Task description = In the copy, include no images. Reproduce the entries exactly.

(Stored items)
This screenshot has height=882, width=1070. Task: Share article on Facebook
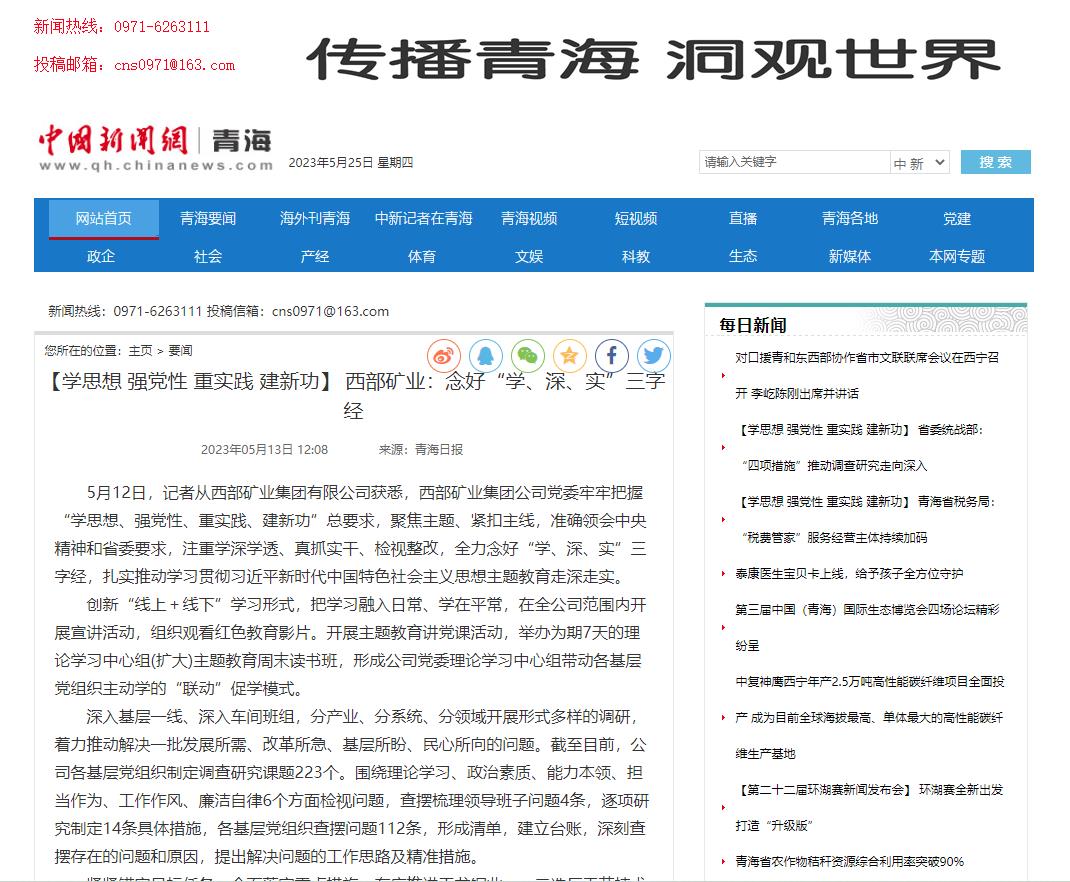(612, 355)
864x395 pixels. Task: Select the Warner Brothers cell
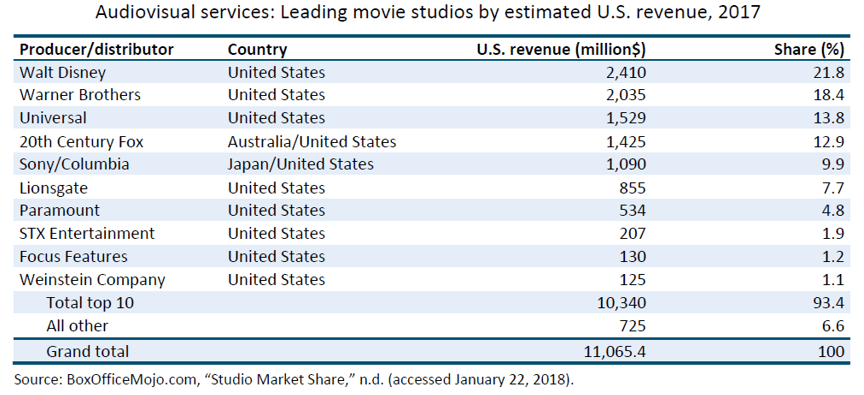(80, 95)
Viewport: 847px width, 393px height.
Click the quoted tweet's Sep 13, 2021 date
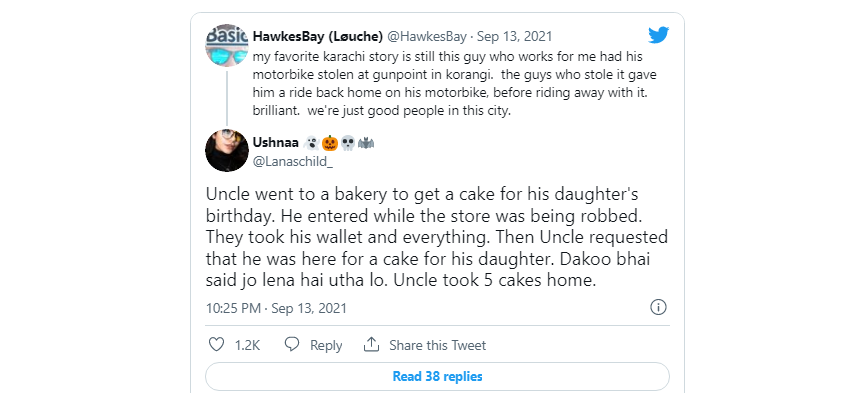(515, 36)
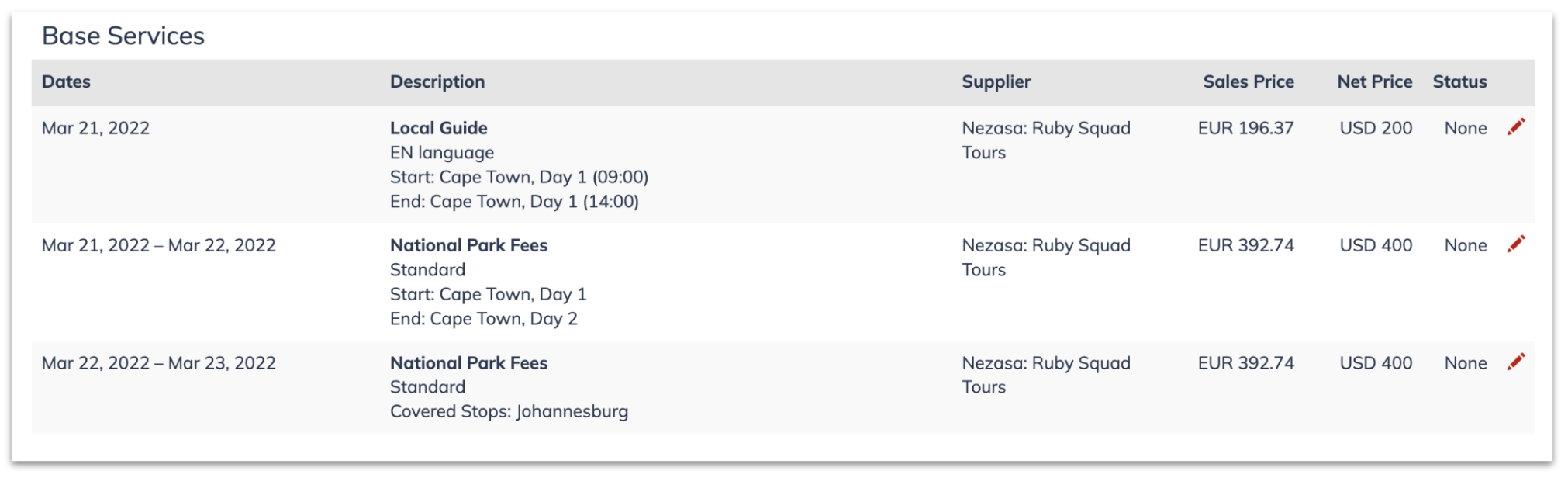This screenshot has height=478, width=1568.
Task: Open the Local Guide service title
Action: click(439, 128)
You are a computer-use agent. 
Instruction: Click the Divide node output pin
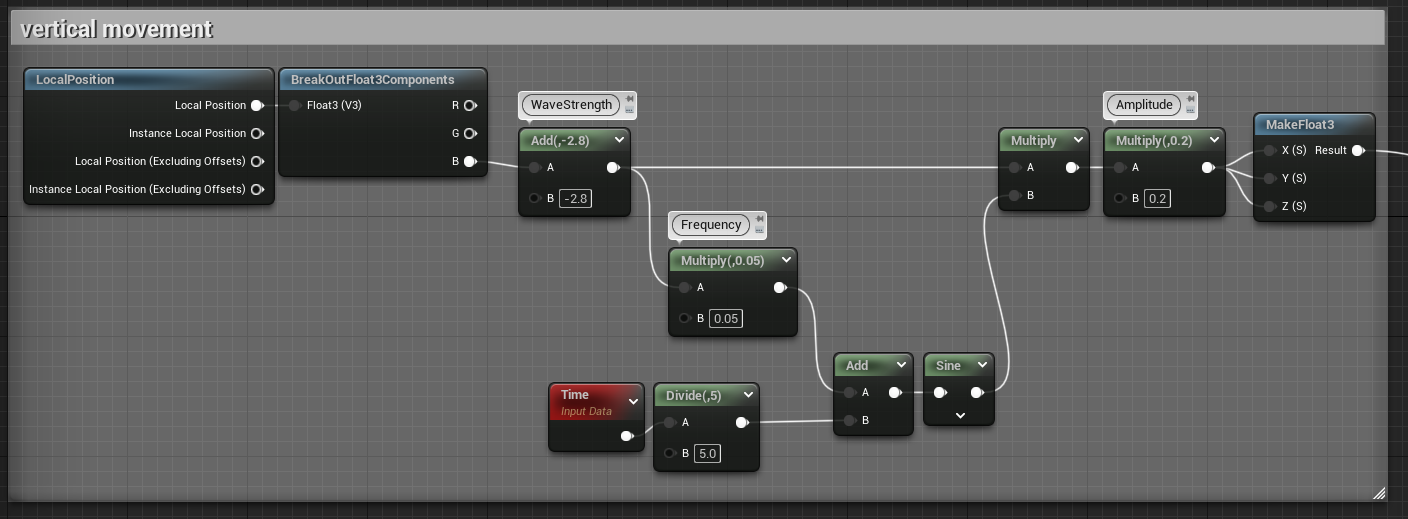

Reply =
This screenshot has height=882, width=1070. Task: Share article on Facebook
(612, 355)
864x395 pixels. Task: Select the Warner Brothers cell
(80, 95)
Viewport: 847px width, 393px height.
Click the quoted tweet's Sep 13, 2021 date
(515, 36)
This screenshot has height=478, width=1568.
Task: Open the Local Guide service title
Action: click(439, 128)
You are a computer-use agent. 
Instruction: Click the Divide node output pin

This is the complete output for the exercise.